Microsoft maintains 77 services across 13 service categories, everything from Artificial Intelligence to Compute to Databases to Storage to Azure Orbital – this is a lot of code and infrastructure to maintain and evolve, often at pace. Inevitably some of these services will be retired, either as new services replace them or through investments in the Microsoft Partner ecosystem.
This article will provide an overview of the tooling that exists within Azure to obtain a single centralized view of Service Retirements and reduce the reliance on manually checking the Azure Updates feed and/or Email notifications.
What is Service Health?
First, we should define Service Health and include service retirement as a metric that contributes to it. Service Health is the status of a service at a point in time and is primarily impacted by one of three Service Health impacts:
The Inevitability of Change
Customers run mission-critical workloads on Azure. Our goal is to provide transparency and timely communication in all aspects of Azure delivery. Retiring a service is therefore not a decision that is taken lightly or without a migration/mitigation strategy being considered.
In the application domain, the benefits and importance of patching and therefore maintenance of an application are well understood, prioritized and automated in DevOps processes.
The lifespan of a service is less considered as we focus on updates, as they are more frequent and therefore more likely, than a service being retired. However, given the inevitability of change and the pace at which this happens, the lifecycle and therefore retirement of a service needs to be given the same importance – both updates and retirements are agents of change.
An indicator of a service lifecycle change is if a Service is renamed to contain “(classic)” – clearly signaling it is not the latest version of a service and therefore we should be starting to think about this service being on the road to retirement.
A real world example of service retirement and migration/mitigation
On June 30th 2023, Microsoft notified affected Customers that Azure Media Services (AMS) would be retired on June 30th 2024, giving one year of notice. This timeline, on first inspection, appears to be short and led to a lot of questions from Customers, but the Azure Media Services team had been working with Microsoft Partners to formulate a migration strategy.

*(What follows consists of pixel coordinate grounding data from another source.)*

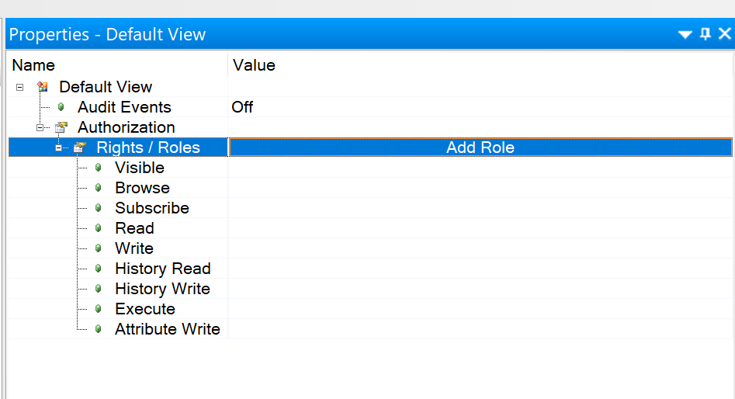Image resolution: width=735 pixels, height=399 pixels.
Task: Click the green icon beside Attribute Write
Action: [99, 328]
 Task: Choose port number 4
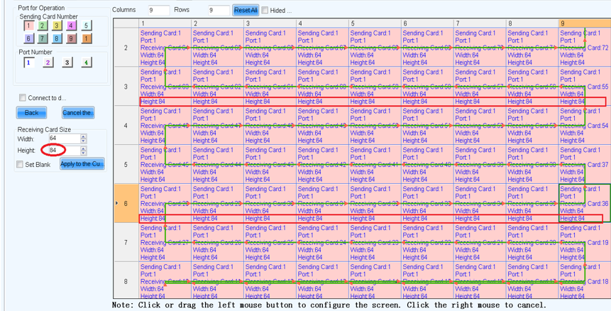(86, 62)
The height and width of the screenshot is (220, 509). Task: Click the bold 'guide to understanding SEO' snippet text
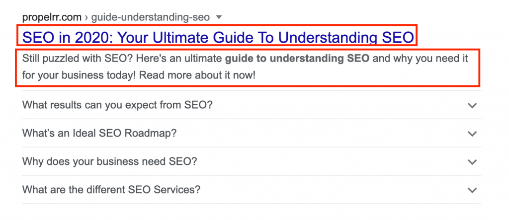297,59
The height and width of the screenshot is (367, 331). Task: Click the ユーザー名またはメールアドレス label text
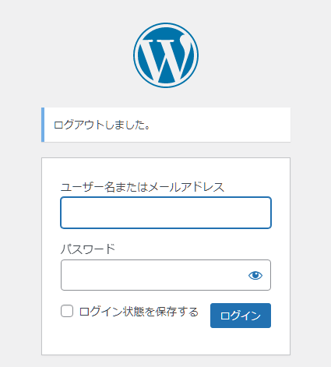143,187
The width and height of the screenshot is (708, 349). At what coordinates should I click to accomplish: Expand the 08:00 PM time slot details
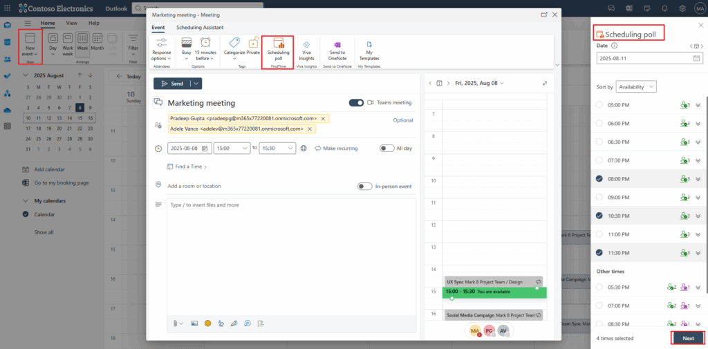click(x=698, y=179)

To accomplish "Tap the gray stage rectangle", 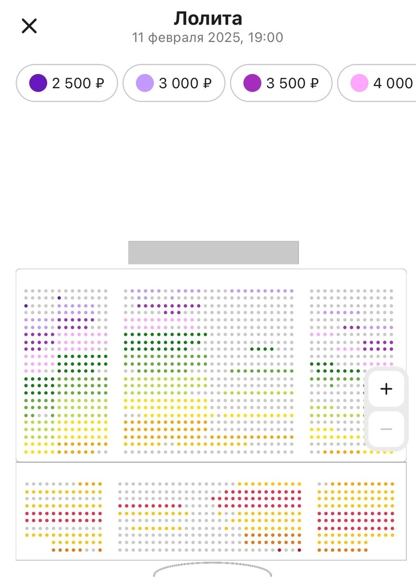I will pyautogui.click(x=213, y=252).
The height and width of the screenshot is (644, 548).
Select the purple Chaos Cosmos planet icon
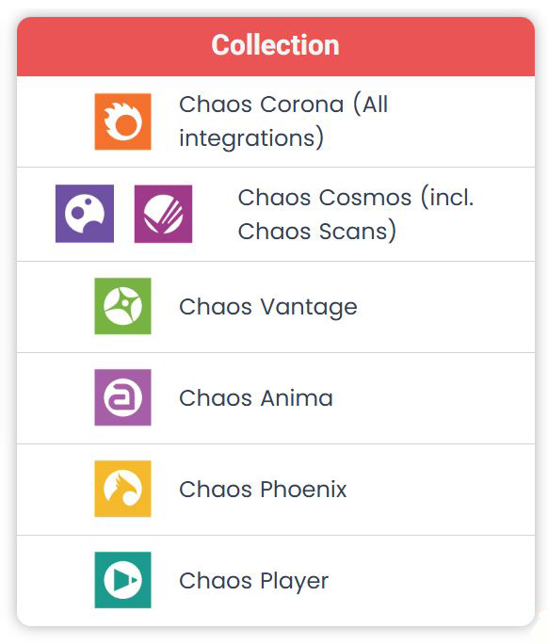tap(85, 214)
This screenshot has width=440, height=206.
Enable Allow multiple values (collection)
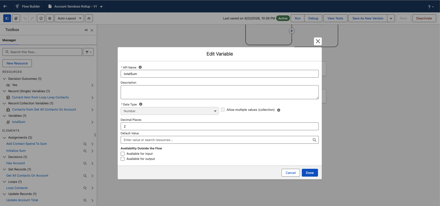(223, 110)
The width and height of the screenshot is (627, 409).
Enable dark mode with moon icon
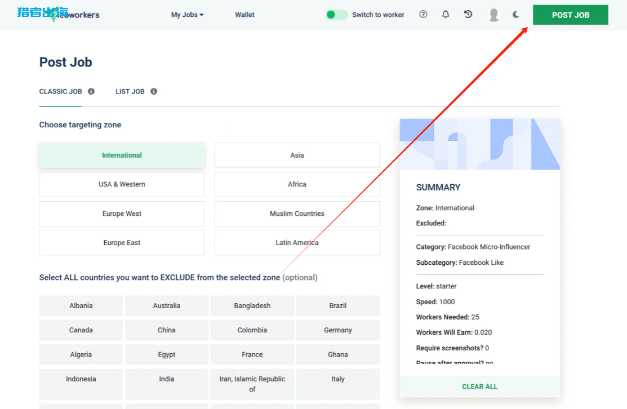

In the case of AMS, the retirement impacts the Software-as-a-Service (SaaS) platform that provides on-demand encoding, live streaming, on-demand streaming and content protection.
Microsoft Partner Solutions from Harmonic and MediaKind are available in the Azure Marketplace. Both have migration guides available, and in the case of MediaKind, they have retained much of the terminology and user interface layout from AMS – making the transition as seamless as possible.
Once a Customer has chosen a featured partner solution, all of the video assets, audio assets, storage containers/accounts remain on Azure. The billing also remains with Microsoft as both are Azure Marketplace solutions.
Both partners provide a wide range of media services capabilities and experiences beyond what is currently available in Azure Media Services. Crucially, these partners will continue to add improvements for Azure customers in the future.
Evolving how service retirements are communicated
Service retirements are published on the Azure Updates feed and through Email to affected subscription owners and administrators, but these communication channels do not provide a comprehensive list of active service retirements. They require constant monitoring for changes, and it is easy to miss an update.
Announcing the Service Retirement Notebook [Public Preview]
Introducing the public preview of the Service Retirement Workbook will enhance how we communicate service retirements to Customers – at no additional cost, this can be added through the Azure Advisor Workbooks Gallery.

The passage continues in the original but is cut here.